> WORK INSTRUCTIONS
The exercise calls for the lines from the one containing "You are a computer-use" to the end of the data below to be output exactly, pictures excluded.

Top of EXTRACTED INFORMATION

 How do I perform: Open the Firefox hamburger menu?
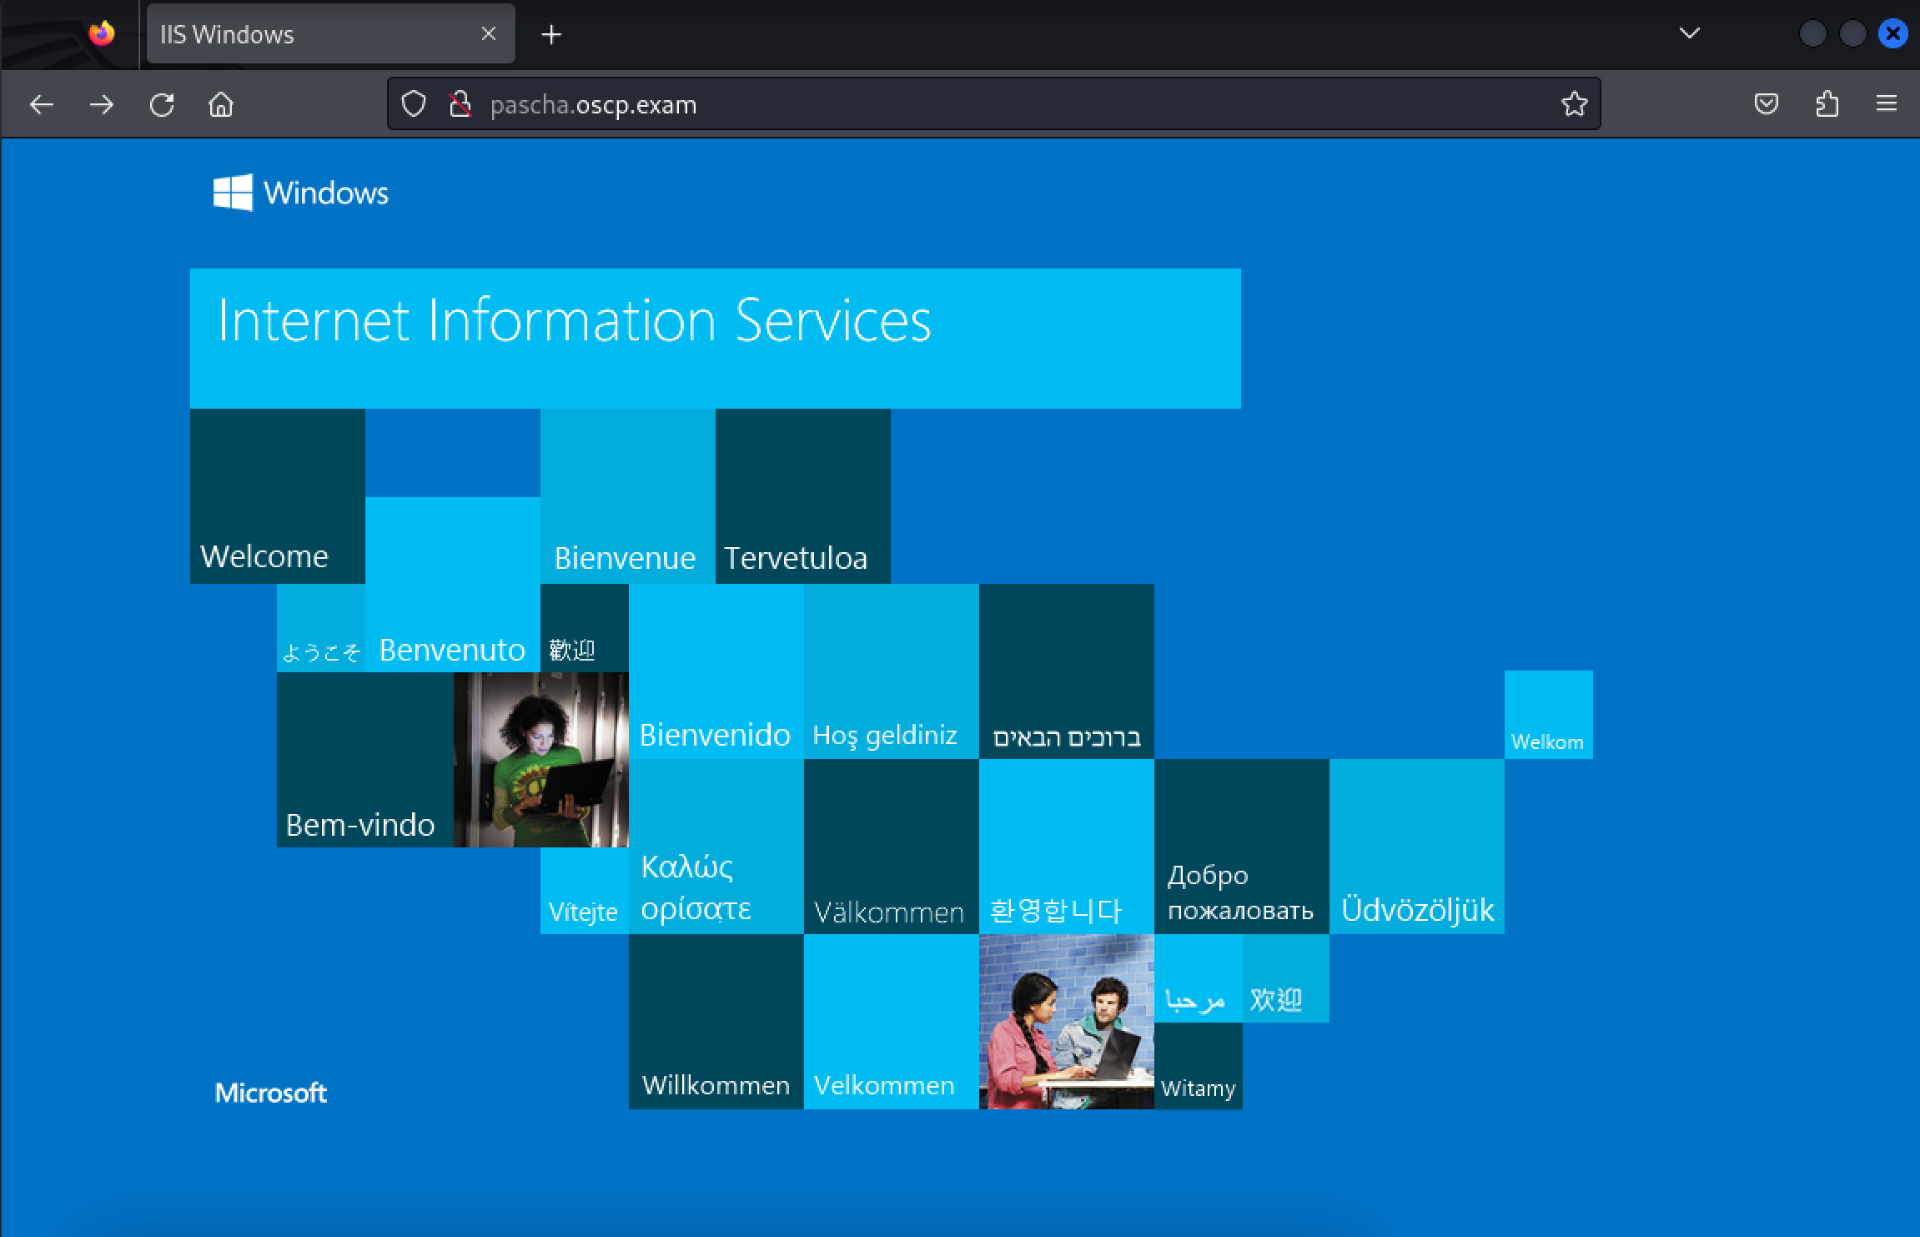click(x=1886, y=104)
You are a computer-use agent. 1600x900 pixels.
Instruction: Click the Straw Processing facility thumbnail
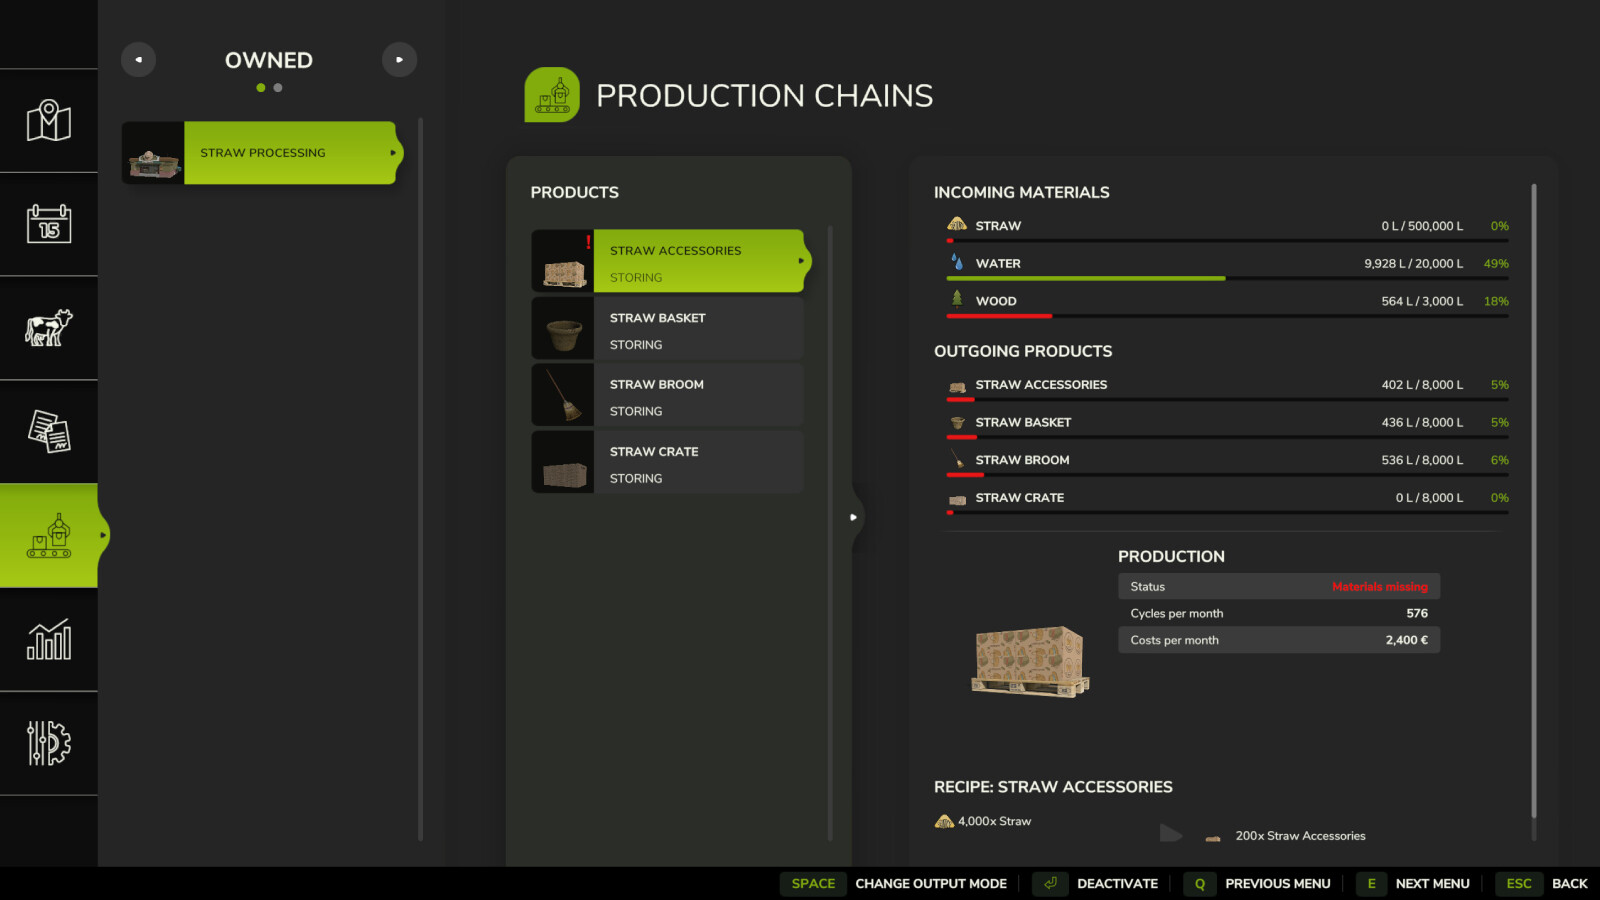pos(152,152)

Bottom of EXTRACTED INFORMATION

> EXPECTED OUTPUT
You are a computer-use agent. 1600x900 pixels.
Instruction: Click the Straw Processing facility thumbnail
pos(152,152)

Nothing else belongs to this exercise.